*** Opening of Given entries ***

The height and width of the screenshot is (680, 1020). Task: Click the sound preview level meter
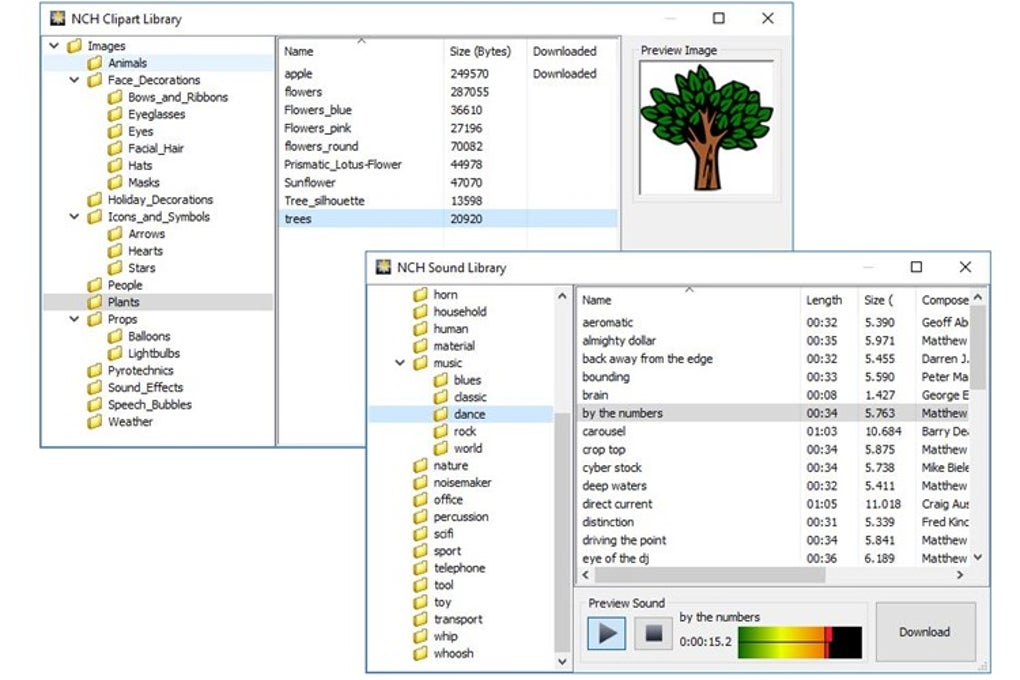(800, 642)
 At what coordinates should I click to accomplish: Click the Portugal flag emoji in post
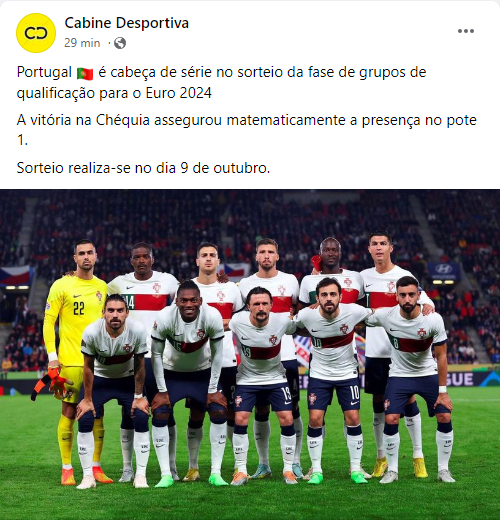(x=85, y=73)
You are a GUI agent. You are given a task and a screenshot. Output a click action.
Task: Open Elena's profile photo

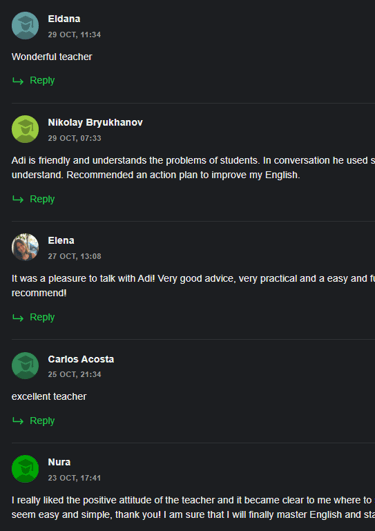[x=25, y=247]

*** Close of Given entries ***

Work item → Starting with the line that contains "At what coordinates", give the lines again exactly as they appear through the last line of the data, pictures excluded.

Finished task →
 At what coordinates should I click to accomplish: Click the Portugal flag emoji in post
(x=85, y=73)
You are a GUI agent. You are given a task and a screenshot. Output a click action.
Task: Open Elena's profile photo

[x=25, y=247]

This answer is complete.